### Problem requirements
Please output the lines from the one with "You are a GUI" through the end of the data exactly as written, omitting all pictures.
(Exercise data)
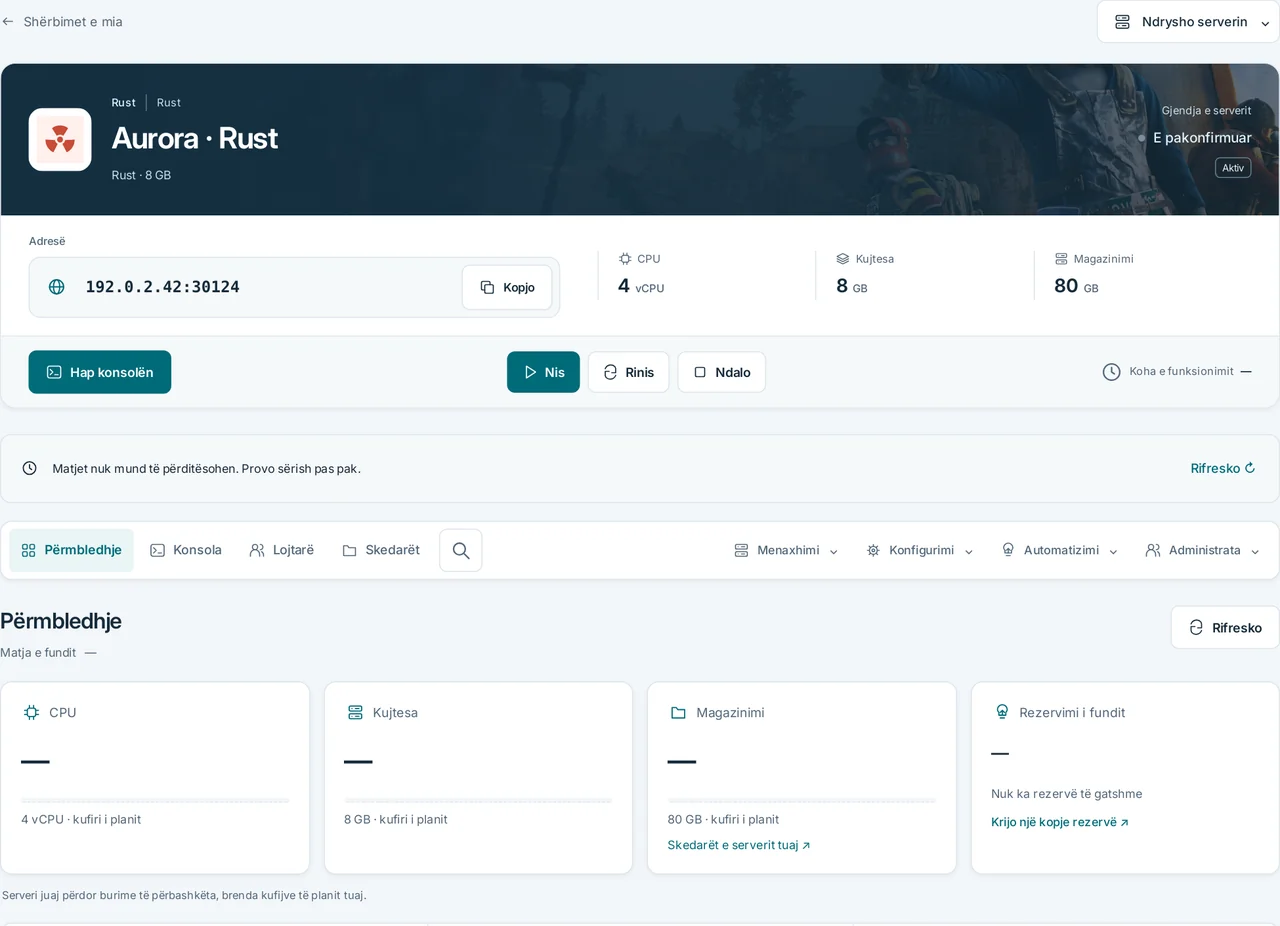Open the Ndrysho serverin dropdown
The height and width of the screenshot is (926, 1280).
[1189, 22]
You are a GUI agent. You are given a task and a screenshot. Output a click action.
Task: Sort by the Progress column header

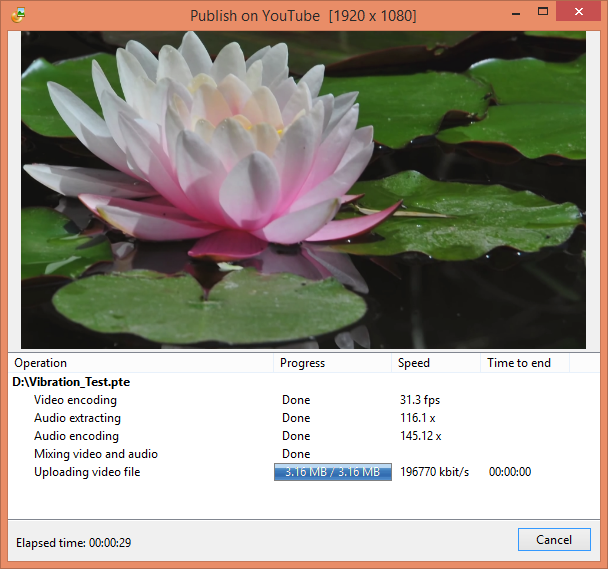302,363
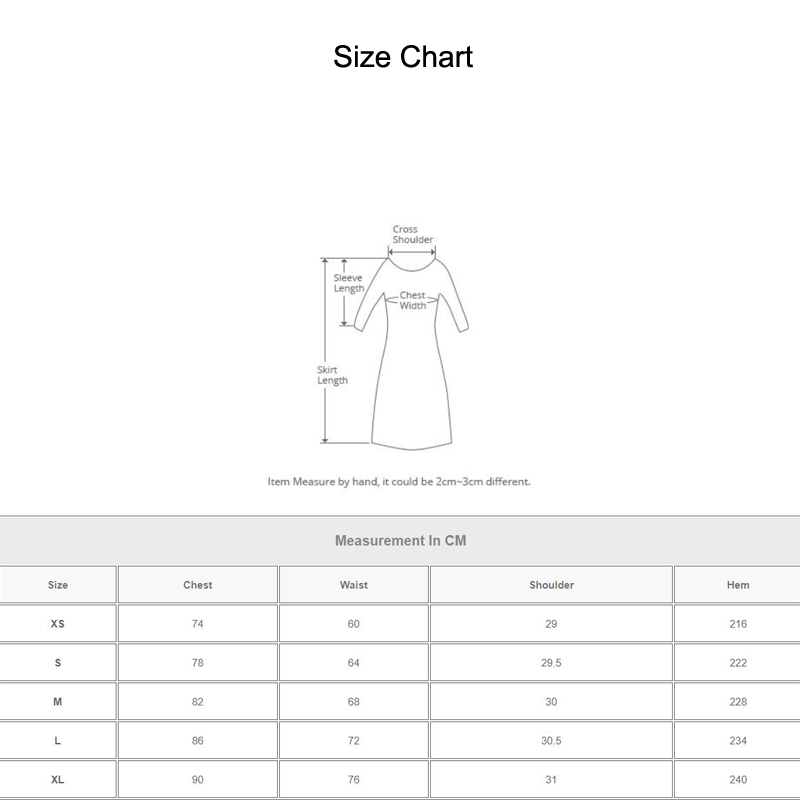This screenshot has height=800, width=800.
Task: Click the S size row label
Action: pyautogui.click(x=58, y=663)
(End Exercise data)
### Output of the task
You are a GUI agent. You are given a task and a screenshot. Output a click action.
Task: Sort by the Progress column header

302,363
This screenshot has height=800, width=800.
Task: Click the S size row label
Action: pyautogui.click(x=58, y=663)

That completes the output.